**TASK TO CARRY OUT:** Extend the blog post on spirit and soul, picking up right after its final sentence.

══ PASSAGE GIVEN ══

Spirit & Soul

Spirit & Soul July 12, 2007

I was reading Hafidha Sofia’s blog Never Say Never to Your Traveling Self, where she asked for definitions of a list of terms like spirit, soul & psyche. It fired me up & I responded. Now I’ve thought perhaps it worth while to massage that reflection a bit and post the result here.

I limited myself to reflecting on soul and spirit rather than her whole list of terms. Now, I’m not particularly interested in spirit or soul seen as somehow separate from who we are in and of our bodies. And spirit and soul are conventionally used in this way. They are also conventionally synonyms for one another. Nonetheless, there’s something about these terms, one word derived from Latin and meaning ultimately “breath,” while the other deriving from Old English probably meaning “sea.” The juicy part, I find, is how they each suggest essence or ultimacy and point to that which means the most to us.

As such I believe spirit and soul can have enormous value if instead of being taken for things somehow outside or beyond the fleshy stuff that eats and loves and hates and hurts and dies; but rather as deep perspectives we share as human beings in all our limitation, and which knowing more deeply can help us on our journey in this precious, wild, and passing life. I also think they’re best divided into two terms rather than taken as synonyms.

To help on this project I’d like to offer a couple of definitions from my principal Zen teacher John Tarrant that I’ve dredged up from his lovely, dense and compelling study The Light Inside the Dark: Zen, Soul & the Spiritual Life.

═══
══ DATA PROVIDED ══

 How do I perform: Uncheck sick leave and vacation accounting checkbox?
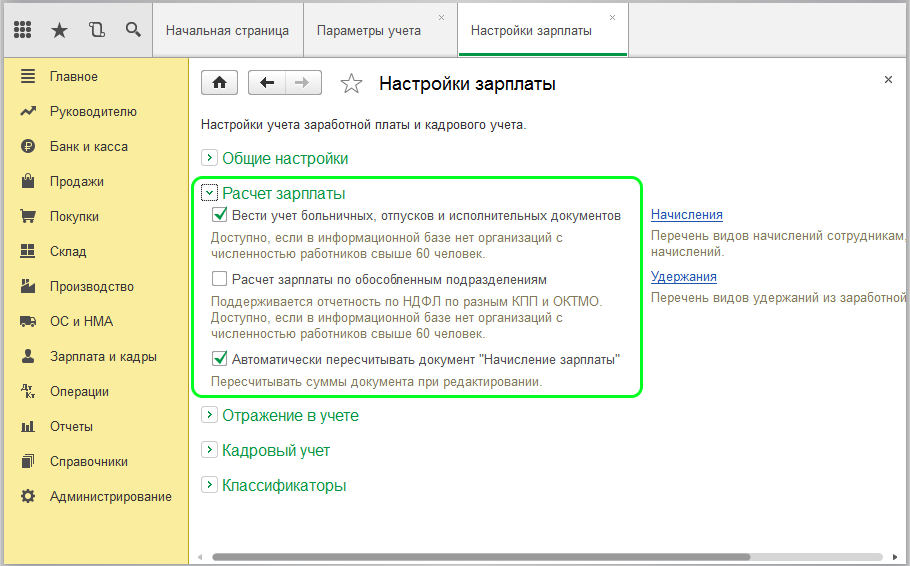220,215
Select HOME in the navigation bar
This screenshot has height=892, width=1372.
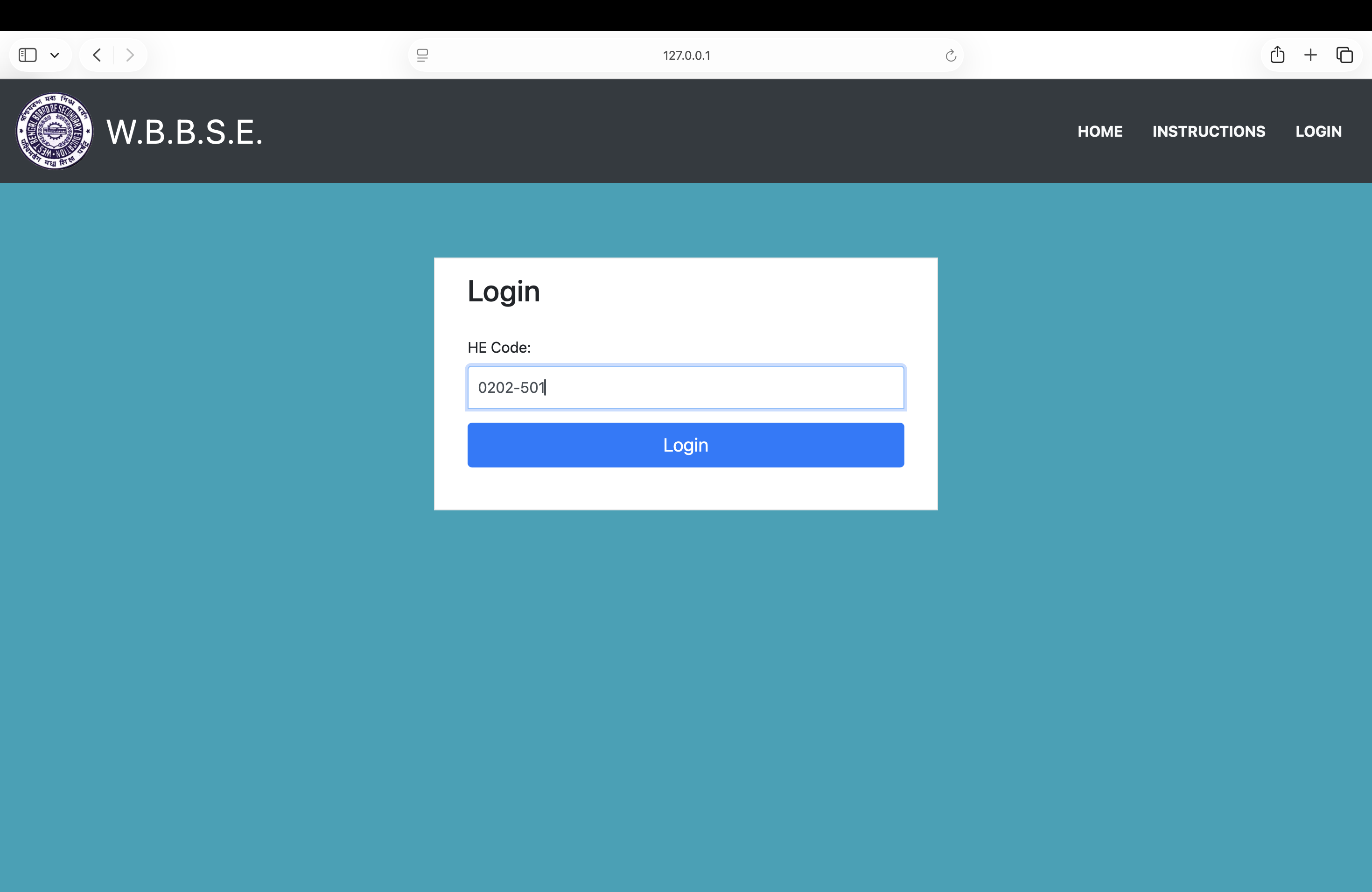[1099, 131]
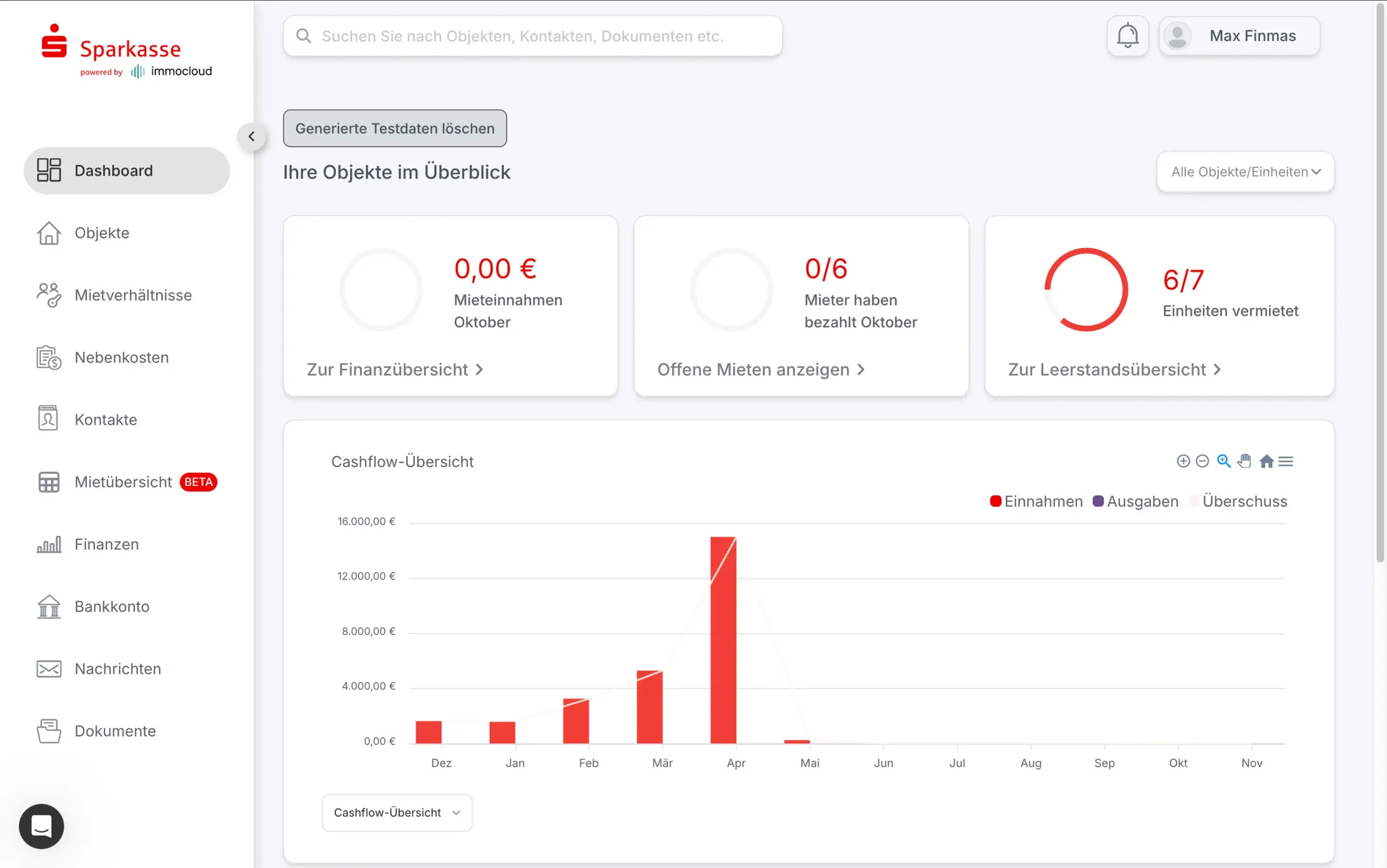Click the search field for Objekten, Kontakten
Screen dimensions: 1387x868
coord(532,36)
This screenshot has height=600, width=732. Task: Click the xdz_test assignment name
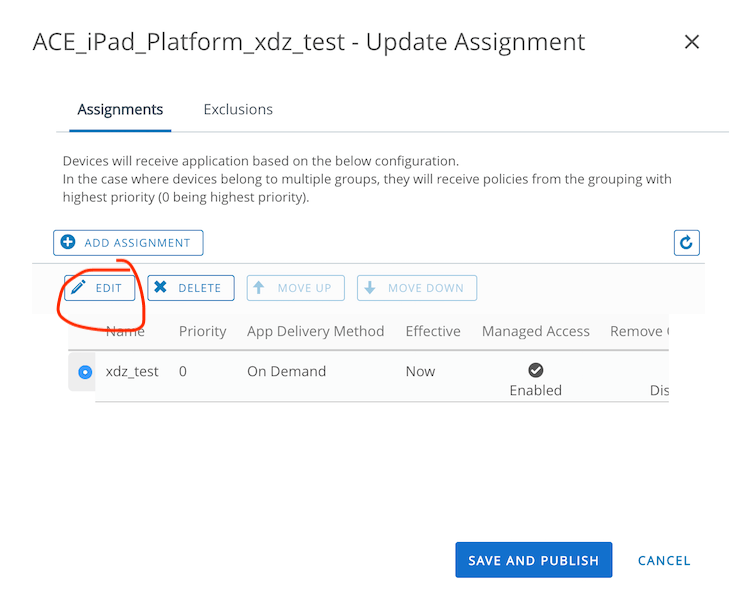coord(132,371)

═══

**ANSWER FOR THE TASK:**
For spirit John offers: “Sometimes we want to live inside the source itself, and bend toward it like the heliotrope to changing light. To take this path, this whole direction, is to face toward ’spirit.’” He adds “Spirit is the center of life, the light out of which we are born with eyes still reflecting the vastness, and the light toward which our eyes turn when our breath goes out and does not come in again.”

For soul John Tarrant offers: “In love with the multitudinous world, soul is pagan: it falls headlong into matter. Scattering its affections, it likes to merge – with chocolate, gardening, a fast car, a lost love. And while it brings delight, it brings misery too, joining with rage, jealousy, and vanity.”

He goes on to suggest “Where spirit is certain of its paths, soul, like Dante in the dark wood, is always losing its way.”

Here I believe we’re discussing the poles of our interior lives. As such we need to be able to identify them. Not having a sense of these aspects of who we are has us walking in a cloud and leads to many sorrows. Knowing, doesn’t liberate us from hurt, but takes us surely on the way of depth, a much more important thing than avoiding pain.

Of this I am confident.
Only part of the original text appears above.